Rewrite everything from the line containing "Patient Portal (329, 12)" down to the line containing "Find a Location (202, 12)", replacing "Fresenius" with "FMC" and keeping the rest unchanged.

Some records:
⁂

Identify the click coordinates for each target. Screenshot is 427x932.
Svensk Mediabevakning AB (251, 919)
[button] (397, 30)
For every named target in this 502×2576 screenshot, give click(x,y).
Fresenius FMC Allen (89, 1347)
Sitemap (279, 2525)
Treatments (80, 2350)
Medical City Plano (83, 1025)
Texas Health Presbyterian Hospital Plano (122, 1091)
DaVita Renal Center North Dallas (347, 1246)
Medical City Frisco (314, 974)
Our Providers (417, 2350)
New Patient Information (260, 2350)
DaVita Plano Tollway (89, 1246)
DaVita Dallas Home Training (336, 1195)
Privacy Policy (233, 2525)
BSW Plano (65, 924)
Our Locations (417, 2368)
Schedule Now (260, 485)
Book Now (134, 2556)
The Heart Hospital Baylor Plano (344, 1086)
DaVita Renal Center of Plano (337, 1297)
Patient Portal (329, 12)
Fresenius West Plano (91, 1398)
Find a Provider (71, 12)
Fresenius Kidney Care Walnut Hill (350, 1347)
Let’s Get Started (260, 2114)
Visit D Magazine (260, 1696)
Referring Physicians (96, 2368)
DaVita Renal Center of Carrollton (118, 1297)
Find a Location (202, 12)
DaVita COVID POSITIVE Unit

⁂

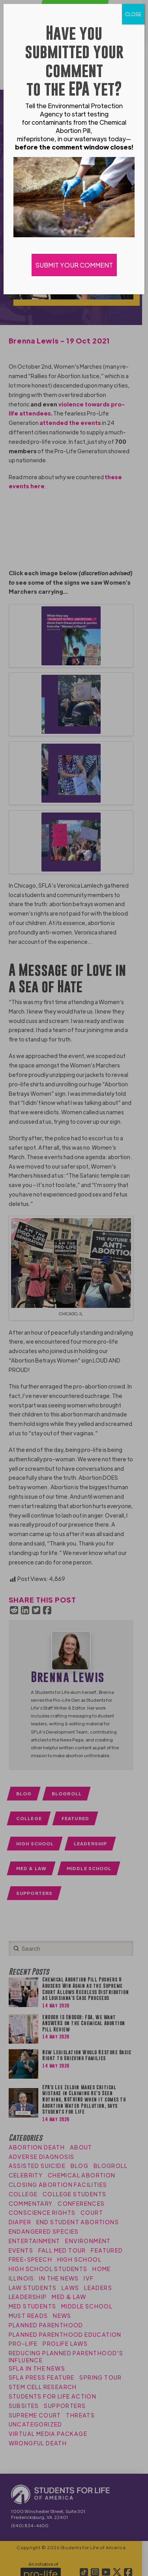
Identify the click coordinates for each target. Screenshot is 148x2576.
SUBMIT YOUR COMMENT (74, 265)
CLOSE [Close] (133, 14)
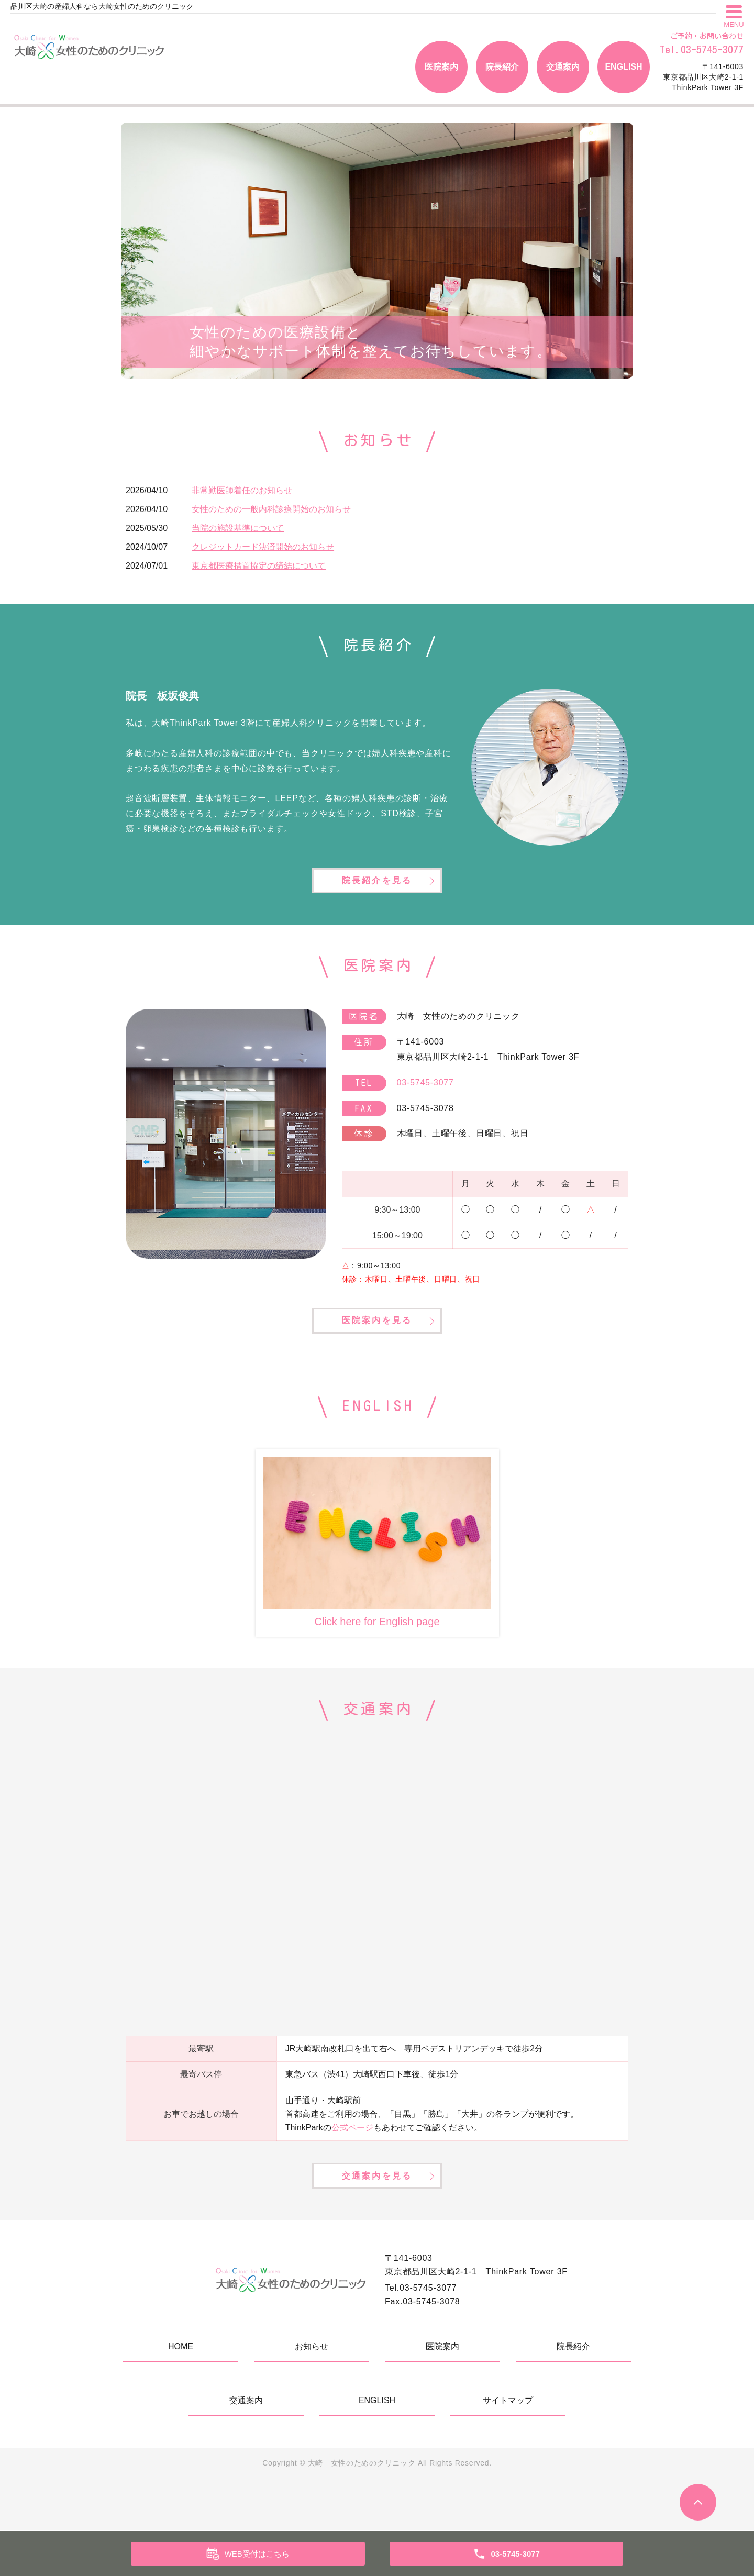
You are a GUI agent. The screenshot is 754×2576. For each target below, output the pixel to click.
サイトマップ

⁂

■ RESULT FOR THIS TASK
Patient Portal (329, 12)
FMC West Plano (91, 1398)
Find a Provider (71, 12)
FMC Kidney Care Walnut Hill (350, 1347)
Let’s Get Started (260, 2114)
Visit D Magazine (260, 1696)
Referring Physicians (96, 2368)
DaVita Renal Center of Carrollton (118, 1297)
Find a Location (202, 12)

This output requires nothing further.